Virtual Talmud

I’m inclined to agree with Rabbi Grossman about the virtues of Sukkot relative to Yom Kippur. Too many American Jews are “twice-a-year Jews,” meaning they show up at synagogue for Rosh Hashanah and Yom Kippur.

Now granted, these are extremely important holidays, but they also give a skewed picture of what Judaism is, with their emphasis on sin and atonement. More than one rabbi has observed how different American Jews’ sense of Judaism would be if they came twice a year, on Simchat Torah and Purim. The sense of joy and celebration would certainly be a corrective to a stereotype of Jews as anxious and guilt-laden. Again, not that the High Holidays and their message aren’t important–but they need the other holidays of the annual cycle–not to mention the weekly celebration of Shabbat–to put them in their proper perspective.

Why does Sukkot get such short shrift? I think in part because American Jewish life operates against the background of Protestant life, where there are only a few major holidays. Easter is the holiest day of the year, so in Jewish terms, that’s either Yom Kippur (with Rosh Hashanah thrown in for good measure) or Passover (connected by season). Christmas is an important wintertime holiday, so that gives Jews Hanukkah–but that’s about it.

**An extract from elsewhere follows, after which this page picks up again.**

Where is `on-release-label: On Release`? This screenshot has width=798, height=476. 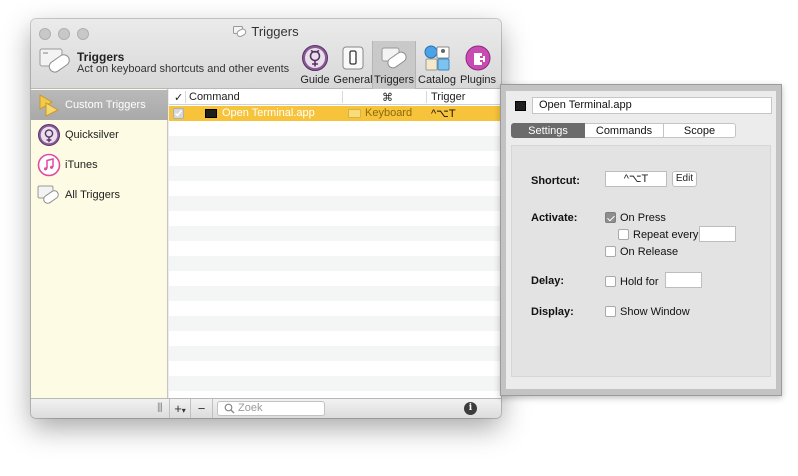 on-release-label: On Release is located at coordinates (650, 252).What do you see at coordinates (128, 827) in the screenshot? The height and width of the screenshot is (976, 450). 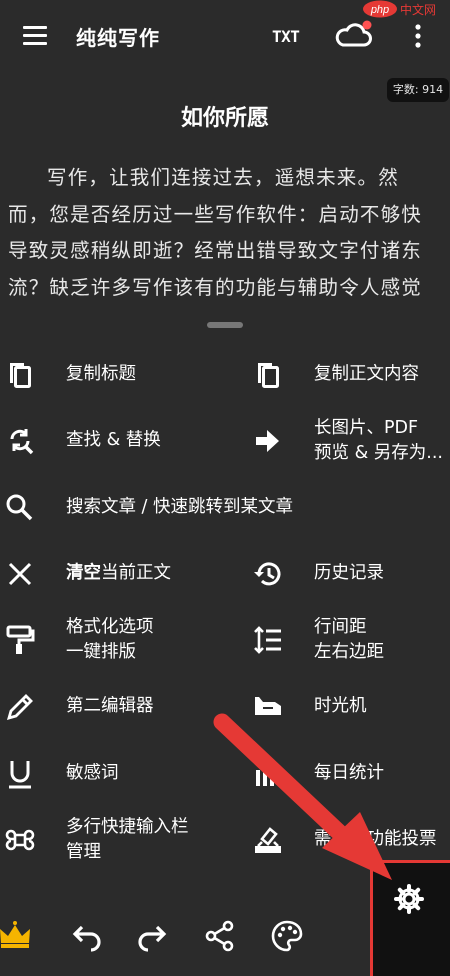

I think that many other Jewish holidays go unobserved because there isn’t a convenient Christian analogue (either thematically or seasonally) to “justify” them. This hypothesis is supported by a completely unscientific measure of the relative prominence of various Jewish holidays in the popular mind: seeing how many results you can get of Microsoft Office Clip Art designed for each holiday. The instructive results follow:

  • Chanukah – 111 – all out of proportion with its importance in the Jewish calendar!
  • Rosh Hashanah – 25
  • Yom Kippur – 14
  • Passover – 12
  • Purim – 8
  • Sukkot – 6
  • Shavuot – 3
  • Simchat Torah – 1

More seriously, my guess is that following Rosh Hashanah and Yom Kippur, “holiday fatigue” sets in, which sadly prevents many American Jews from getting to know and explore the joys of Sukkot and Simchat Torah.